Information given:
-=-=-=-=-
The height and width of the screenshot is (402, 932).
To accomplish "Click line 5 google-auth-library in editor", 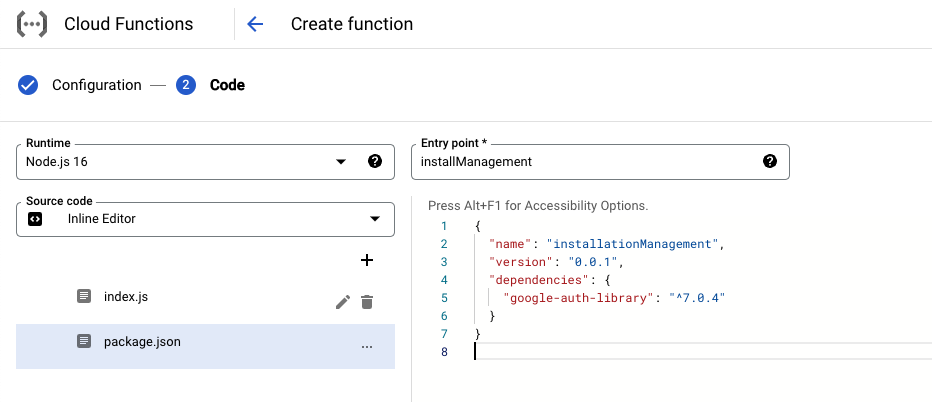I will pos(574,298).
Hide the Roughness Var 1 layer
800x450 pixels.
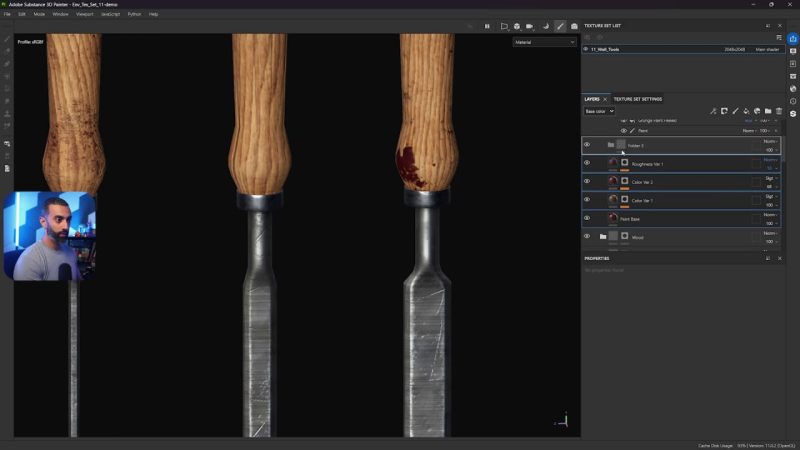tap(587, 163)
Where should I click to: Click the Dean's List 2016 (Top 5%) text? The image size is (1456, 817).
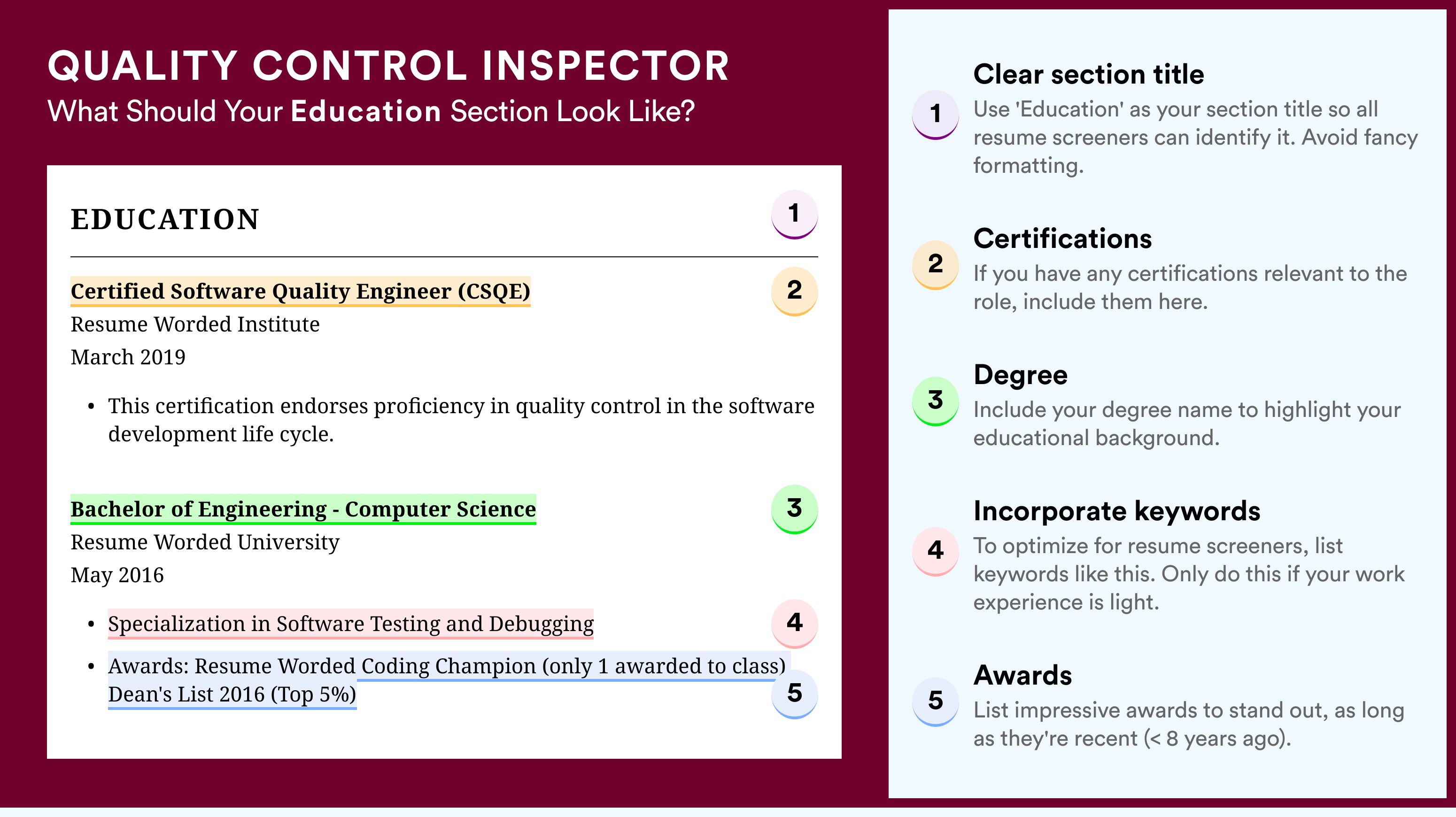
-=-=-=-=-
Task statement: All lines from the one containing "Hide the Roughness Var 1 layer" through the end of the data are to be restated exactly, with nothing else and without the pictures.

Task result:
Hide the Roughness Var 1 layer
800x450 pixels.
tap(587, 163)
Where should I click to: Click the Dean's List 2016 (Top 5%) text? The image size is (1456, 817).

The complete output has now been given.